I'm on the train back to Leicester after the first BarCampUKGovWeb and thought I should get down in blog form some of my early reflections.

6 Things I leant from BarCampUKGovWeb

  • We need to talk (and commission technology?) in terms of narratives and stories of user experience: What do we want to do for people? Unless I can describe in technology neutral terms what it is I want to do, and unless I can explain a) exactly how technology will help me do that, and b) why a technological solution is preferable over any other form of solution – I'm probably not going to end up with the technology that fits my needs. Stories are powerful.

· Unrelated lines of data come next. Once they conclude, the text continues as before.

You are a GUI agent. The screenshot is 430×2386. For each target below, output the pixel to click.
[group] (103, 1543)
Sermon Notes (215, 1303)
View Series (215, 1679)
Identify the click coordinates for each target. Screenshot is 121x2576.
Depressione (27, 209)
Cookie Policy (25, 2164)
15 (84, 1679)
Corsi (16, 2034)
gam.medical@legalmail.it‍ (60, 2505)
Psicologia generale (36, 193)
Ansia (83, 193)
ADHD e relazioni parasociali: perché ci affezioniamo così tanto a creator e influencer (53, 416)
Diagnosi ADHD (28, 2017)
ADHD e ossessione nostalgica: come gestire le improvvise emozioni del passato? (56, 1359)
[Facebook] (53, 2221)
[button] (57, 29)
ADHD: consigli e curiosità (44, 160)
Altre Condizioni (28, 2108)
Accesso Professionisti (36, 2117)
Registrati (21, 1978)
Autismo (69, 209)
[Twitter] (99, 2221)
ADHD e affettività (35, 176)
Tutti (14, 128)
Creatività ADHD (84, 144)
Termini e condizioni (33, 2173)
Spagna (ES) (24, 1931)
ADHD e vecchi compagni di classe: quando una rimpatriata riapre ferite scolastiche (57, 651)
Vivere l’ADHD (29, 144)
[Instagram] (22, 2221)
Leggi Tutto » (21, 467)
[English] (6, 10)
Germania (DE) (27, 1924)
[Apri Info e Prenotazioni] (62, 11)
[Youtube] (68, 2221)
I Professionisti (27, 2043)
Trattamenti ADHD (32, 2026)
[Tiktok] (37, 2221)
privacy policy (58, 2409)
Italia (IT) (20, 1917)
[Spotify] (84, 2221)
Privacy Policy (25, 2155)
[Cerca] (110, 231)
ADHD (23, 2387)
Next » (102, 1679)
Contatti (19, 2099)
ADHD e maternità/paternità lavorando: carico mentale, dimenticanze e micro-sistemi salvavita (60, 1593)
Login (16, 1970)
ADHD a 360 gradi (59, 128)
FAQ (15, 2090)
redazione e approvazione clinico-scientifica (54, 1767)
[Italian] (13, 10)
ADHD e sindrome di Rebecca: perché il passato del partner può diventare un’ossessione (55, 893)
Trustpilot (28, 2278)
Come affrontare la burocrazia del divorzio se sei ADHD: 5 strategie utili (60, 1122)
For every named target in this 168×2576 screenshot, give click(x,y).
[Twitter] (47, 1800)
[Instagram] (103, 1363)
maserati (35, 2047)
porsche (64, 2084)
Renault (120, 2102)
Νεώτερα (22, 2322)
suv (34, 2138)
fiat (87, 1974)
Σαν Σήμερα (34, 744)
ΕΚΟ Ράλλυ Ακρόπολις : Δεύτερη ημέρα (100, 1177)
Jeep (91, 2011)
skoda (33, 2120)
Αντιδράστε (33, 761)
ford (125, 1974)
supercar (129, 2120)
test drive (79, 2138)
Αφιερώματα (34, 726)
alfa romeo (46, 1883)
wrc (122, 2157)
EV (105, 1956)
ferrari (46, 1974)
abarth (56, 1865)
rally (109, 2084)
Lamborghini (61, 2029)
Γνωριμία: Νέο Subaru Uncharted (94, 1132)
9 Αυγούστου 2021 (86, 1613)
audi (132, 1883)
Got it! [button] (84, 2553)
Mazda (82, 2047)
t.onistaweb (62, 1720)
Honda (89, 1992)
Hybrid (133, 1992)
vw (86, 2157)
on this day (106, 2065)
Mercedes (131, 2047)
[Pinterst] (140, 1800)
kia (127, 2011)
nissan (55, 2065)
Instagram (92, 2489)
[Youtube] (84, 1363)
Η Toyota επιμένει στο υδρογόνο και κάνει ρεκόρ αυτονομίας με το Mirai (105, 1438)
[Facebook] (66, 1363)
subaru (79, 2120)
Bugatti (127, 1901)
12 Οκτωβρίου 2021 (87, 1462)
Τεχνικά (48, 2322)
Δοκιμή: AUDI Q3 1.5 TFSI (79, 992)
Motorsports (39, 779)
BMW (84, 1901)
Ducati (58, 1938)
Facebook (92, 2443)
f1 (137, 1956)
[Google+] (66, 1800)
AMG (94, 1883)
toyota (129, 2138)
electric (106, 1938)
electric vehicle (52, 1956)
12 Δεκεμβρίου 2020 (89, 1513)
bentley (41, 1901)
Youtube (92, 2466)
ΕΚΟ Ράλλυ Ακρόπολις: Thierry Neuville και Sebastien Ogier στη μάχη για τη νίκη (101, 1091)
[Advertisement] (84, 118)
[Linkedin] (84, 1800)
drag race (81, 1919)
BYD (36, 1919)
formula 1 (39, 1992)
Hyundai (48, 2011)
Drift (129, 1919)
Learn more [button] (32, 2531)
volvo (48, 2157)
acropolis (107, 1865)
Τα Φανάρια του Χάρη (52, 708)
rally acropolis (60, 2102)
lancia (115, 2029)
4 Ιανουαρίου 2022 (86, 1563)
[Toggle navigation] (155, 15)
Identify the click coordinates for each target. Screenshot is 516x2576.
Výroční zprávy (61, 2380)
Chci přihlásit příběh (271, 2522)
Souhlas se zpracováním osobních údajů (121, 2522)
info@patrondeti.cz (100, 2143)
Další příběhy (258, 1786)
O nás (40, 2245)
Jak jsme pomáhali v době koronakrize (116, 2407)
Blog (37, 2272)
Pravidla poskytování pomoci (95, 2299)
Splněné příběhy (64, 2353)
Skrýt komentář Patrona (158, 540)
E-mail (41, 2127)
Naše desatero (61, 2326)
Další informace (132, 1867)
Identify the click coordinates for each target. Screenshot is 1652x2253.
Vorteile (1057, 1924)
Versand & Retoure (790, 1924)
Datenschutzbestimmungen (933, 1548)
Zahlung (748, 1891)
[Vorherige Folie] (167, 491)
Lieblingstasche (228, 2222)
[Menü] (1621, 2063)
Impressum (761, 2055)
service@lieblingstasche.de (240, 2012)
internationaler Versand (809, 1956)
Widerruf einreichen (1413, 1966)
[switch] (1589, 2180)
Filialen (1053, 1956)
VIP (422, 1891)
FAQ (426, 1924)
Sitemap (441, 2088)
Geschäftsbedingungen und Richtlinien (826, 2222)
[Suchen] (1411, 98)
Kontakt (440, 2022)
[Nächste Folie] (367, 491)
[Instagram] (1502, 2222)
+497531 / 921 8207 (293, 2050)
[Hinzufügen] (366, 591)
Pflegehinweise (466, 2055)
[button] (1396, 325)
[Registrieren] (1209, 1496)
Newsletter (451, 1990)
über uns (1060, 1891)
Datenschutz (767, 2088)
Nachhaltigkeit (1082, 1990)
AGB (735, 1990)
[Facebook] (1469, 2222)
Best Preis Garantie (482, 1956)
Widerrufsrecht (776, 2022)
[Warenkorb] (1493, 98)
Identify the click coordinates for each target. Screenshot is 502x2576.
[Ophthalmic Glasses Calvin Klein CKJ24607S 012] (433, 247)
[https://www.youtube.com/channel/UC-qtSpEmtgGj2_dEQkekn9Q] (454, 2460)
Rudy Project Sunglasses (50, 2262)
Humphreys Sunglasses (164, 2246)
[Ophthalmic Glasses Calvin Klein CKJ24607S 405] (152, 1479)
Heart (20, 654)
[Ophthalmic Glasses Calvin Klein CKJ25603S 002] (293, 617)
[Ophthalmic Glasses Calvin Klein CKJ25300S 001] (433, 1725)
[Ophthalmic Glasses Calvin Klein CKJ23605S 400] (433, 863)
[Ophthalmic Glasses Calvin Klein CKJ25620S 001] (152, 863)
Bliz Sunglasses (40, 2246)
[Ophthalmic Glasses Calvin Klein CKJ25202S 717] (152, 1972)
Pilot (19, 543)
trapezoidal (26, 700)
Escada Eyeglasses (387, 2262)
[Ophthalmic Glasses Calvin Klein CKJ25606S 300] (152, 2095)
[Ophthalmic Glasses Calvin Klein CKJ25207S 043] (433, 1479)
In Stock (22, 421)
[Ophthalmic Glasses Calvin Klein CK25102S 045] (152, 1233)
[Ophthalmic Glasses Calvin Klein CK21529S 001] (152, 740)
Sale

And we should be using them more.
  • We as citizens need to demand open data from Government: next time a government consultation asks me what would make youth services work better, or consultation work better, or government in general work better – I need to ask for open data; for web service APIs to direct gov; and for the right for committed citizens to innovate with public data – because I need to give my support to the committed and talented civil servants who can make that happen – but who won't be able to without the top down pressure from political masters and management.
  • This isn't simple. It's not about 'setting all the data free', or 'locking all the data down'. It's about deciding which data we should set free. Which information should be shared. Which contexts civil servants should be empowered to speak in, and what contexts they should be silent servants of the political system in. Choosing what government should do in the online space involves many complex decisions. But then so does deciding what government should do in the physical space. Why should I expect anything different?
  • There is amazing innovation and progress taking place in Government against the odds, but the stories of change are not always being shared – for example, UK legislation online has gone from being published with horrendous and unparsable HTML 3.1 markup to being published with very nifty semantic XHTML, but BarCampUKGovWeb was the first time that the story of how that happened was widely (?) shared. We need to share stories of change to inspire and encourage government webbies to create the amazing changes they would really like to be creating anyway.
  • We need to be thinking about content strategies, not web strategies. Citizens want information. Government wants to get content to citizens. Websites are only one platform. And platforms are just a small part of the process.
  • Self-organised conferences work – ok, only 50% of the session may really work for you. But compared to the 10% or 5% of sessions that really do the business at a conventional pre-planned conference, BarCamp is worth the (very well organised) chaos.

If you were at BarCampUKGovWeb what were 5 of the things you learnt today?

BTW: Many thanks to Jermy Gould and all others who make BarCampUKGovWeb happen.